Questions to answer:
A. In the text on Czech higher education, which two ministries run the state institutions?
B. Please write the next part of the text on Czech higher education, picking up right after its last line.

Text under study:
^^^^^^^^^^^^^^^^

The Czech Republic boasts the oldest institution of higher education in Central Europe, the Charles University. Located in Prague, the school was founded in 1348.
Modern Czech higher education uses the three cycle structure of bachelor’s, master’s and doctoral degrees. Higher education institutions are divided into universities and non-universities. Non-universities usually provide only bachelor’s degrees, while universities provide programs of study across all degree levels and academic disciplines.
The Czech Republic has 26 public, 2 state, and 44 private institutions of higher education. The two state institutions are specialized schools run by the Ministry of Defense and the Ministry of the Interior. Taken together, the schools offer master’s degrees in a wide range of disciplines, including architecture, art history, sculpture, theatre, theological studies, engineering, information technology, chemistry, physics, natural sciences, business, social sciences, forestry, education, and many others. Many private institutions focus on specific areas of study such as business.
Why Study in the Czech Republic?

^^^^^^^^^^^^^^^^

Entries provided:
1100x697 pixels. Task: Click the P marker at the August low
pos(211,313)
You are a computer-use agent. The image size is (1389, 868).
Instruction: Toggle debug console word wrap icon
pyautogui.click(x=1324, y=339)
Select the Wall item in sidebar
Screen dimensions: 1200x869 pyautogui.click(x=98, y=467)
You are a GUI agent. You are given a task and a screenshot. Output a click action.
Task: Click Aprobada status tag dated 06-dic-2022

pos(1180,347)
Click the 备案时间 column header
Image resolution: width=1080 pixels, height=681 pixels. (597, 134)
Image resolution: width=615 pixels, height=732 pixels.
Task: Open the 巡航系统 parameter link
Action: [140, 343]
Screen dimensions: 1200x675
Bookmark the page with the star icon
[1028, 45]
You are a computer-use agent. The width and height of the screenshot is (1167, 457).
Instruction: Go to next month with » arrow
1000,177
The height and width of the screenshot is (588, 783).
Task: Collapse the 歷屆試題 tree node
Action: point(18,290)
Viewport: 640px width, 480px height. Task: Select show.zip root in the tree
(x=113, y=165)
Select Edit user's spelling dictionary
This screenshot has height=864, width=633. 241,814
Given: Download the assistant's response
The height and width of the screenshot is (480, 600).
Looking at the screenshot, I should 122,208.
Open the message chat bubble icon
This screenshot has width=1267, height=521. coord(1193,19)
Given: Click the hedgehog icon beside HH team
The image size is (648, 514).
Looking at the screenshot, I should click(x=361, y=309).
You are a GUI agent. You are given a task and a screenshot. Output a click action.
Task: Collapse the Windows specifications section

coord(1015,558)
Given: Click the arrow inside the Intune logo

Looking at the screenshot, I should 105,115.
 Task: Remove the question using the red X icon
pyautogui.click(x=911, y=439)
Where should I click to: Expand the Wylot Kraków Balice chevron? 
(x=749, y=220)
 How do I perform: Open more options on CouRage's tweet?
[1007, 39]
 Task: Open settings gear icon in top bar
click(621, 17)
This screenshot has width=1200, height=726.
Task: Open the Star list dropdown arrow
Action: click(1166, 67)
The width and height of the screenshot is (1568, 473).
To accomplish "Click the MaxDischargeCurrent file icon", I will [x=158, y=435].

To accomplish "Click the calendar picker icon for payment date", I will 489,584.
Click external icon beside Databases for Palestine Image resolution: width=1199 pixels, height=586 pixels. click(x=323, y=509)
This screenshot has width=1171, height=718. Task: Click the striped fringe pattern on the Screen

^^^^^^^^^^^^^^^^

Results in order:
A. The Ministry of Defense and the Ministry of the Interior.

B.
The Czech Republic has a long tradition of high quality education and research, particularly in the fields of science, engineering and medicine. International students will find a welcoming environment; currently more than 37,000 foreign students are studying at Czech schools.
Many programs are now offered in English and other languages besides Czech. In addition, Mater of Business Administration (MBA) degrees are growing in popularity; most MBA programs use a case-study approach.
Tuition and Program Duration
By law, tuition is free for all nationalities at all public institutions of higher learning in the Czech Republic. Some fees do apply, such as admissions, extension of studies beyond original date, studies undertaken in addition to a student’s original plan, and fees for studying in a language other than Caech.
Private institutions set their own tuition and fees, and these typically range from $US 2,000 to $US 15,000 each year.
Master’s degree programs can last anywhere from one to three years. Master’s programs are very theoretical and students are required to take a final state exam and defend a thesis in a public forum.
Exact start dates are established by individual institutions, but most begin the academic year in October. In addition, most institutions divide the academic year into two 20-week winter and summer semesters, each including a 15-week instructional period, five weeks of exams, and a holiday. A two month holiday is usually taken in July and August.
There are many opportunities for employment in the Czech Republic after obtaining a master’s degree for all students, regardless of nationality. One-third of company directors in the Czech Republic are foreigners. Although business is increasingly conducted in English, students who have undertaken studies in Czech or are already proficient in Czech will find an advantage in obtaining employment.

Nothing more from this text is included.